Exercise inputs:
Segment Open

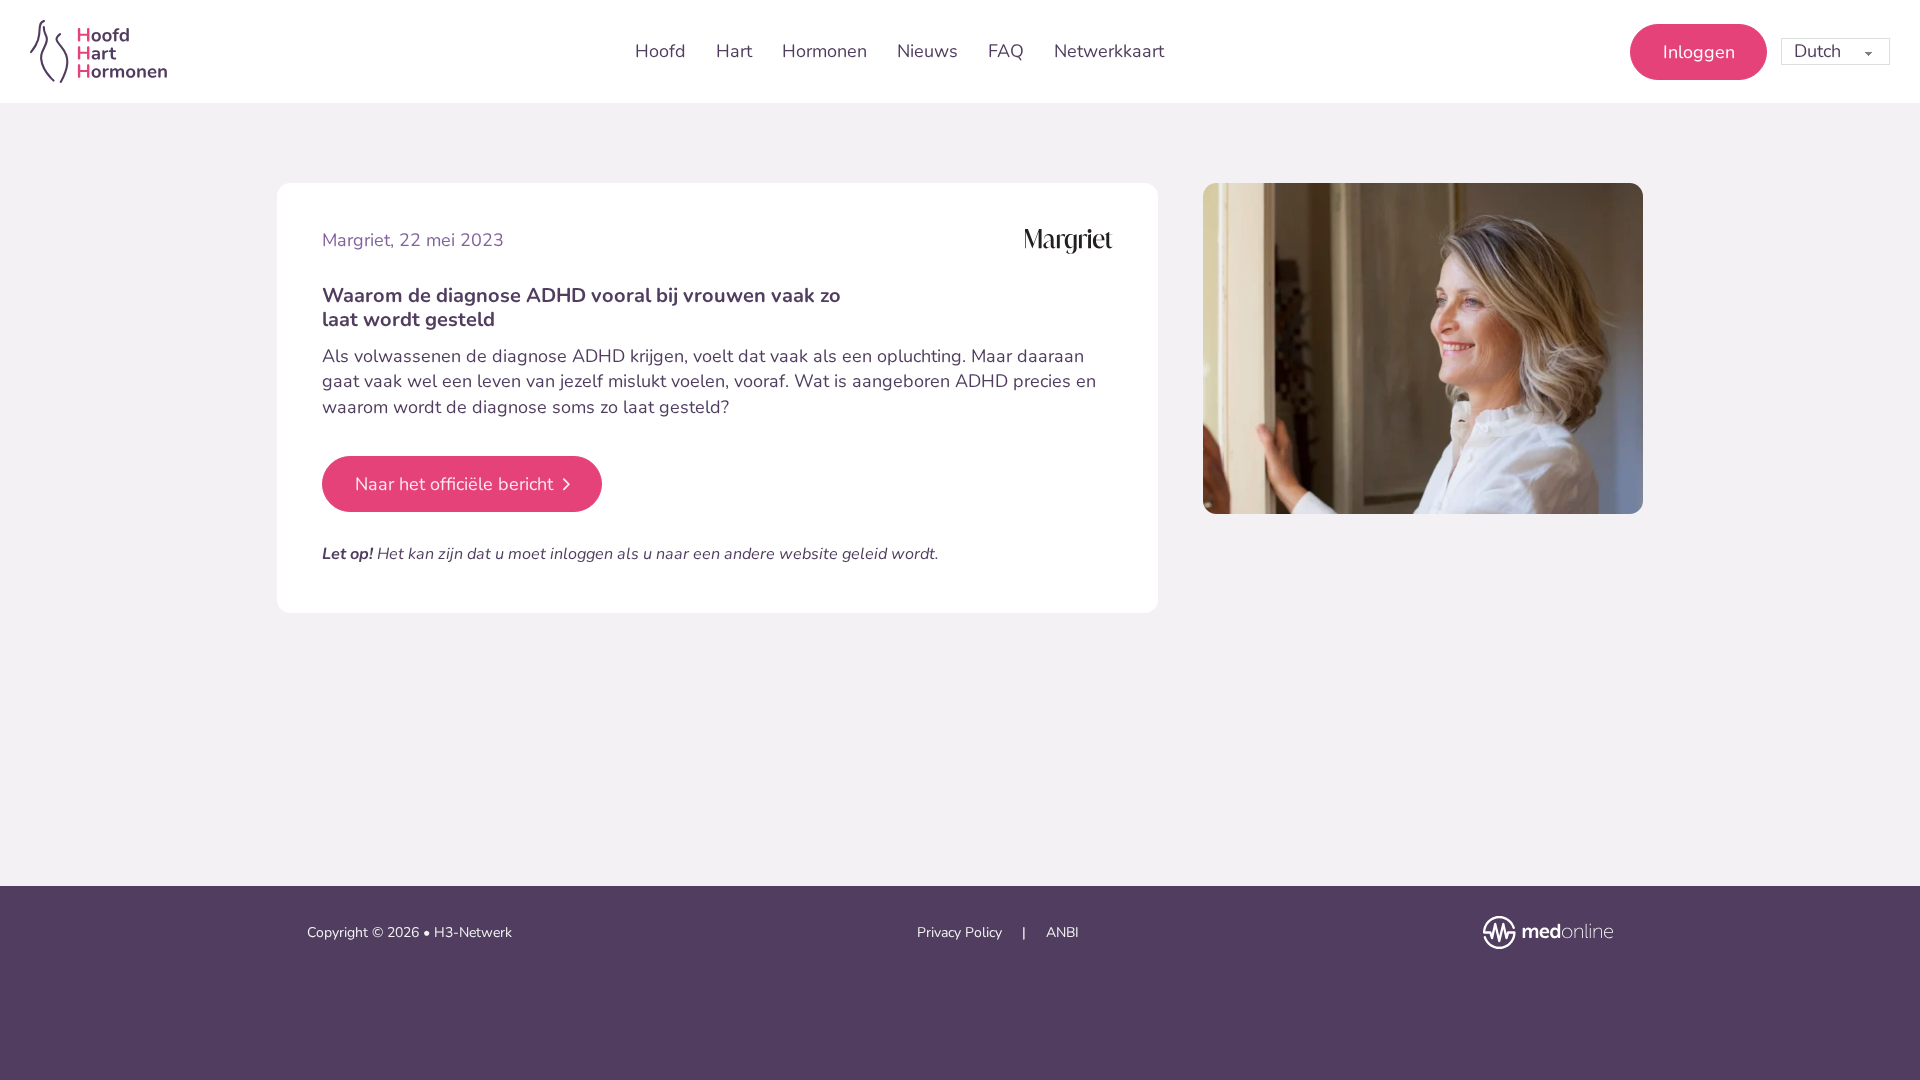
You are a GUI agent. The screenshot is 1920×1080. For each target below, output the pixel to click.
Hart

Segment Closed
Segment Open

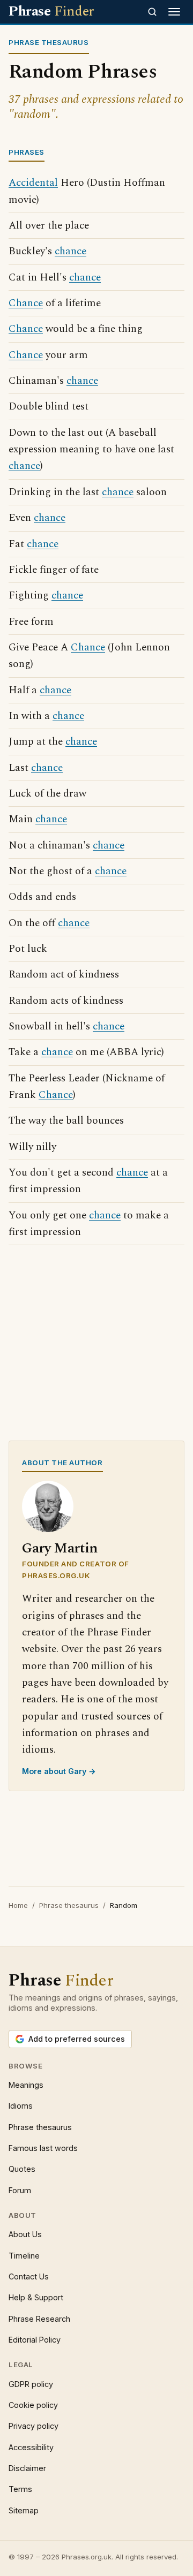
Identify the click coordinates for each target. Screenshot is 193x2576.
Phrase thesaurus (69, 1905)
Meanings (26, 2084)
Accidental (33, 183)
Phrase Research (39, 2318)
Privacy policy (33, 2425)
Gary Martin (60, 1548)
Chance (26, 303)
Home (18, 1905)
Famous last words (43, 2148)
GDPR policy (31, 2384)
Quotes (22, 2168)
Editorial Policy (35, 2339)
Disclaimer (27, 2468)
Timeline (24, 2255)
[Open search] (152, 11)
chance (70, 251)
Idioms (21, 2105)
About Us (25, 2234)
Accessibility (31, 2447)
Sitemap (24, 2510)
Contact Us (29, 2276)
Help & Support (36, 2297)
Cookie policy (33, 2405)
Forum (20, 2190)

Segment Closed

What you have to do: Where the material contains a line with "each", return that line.

Answer to this exercise:
You are a GUI agent. The screenshot is 1920×1080. For each target below, output the pixel to click.
Identify the click coordinates for each target. Screenshot is 193x2576.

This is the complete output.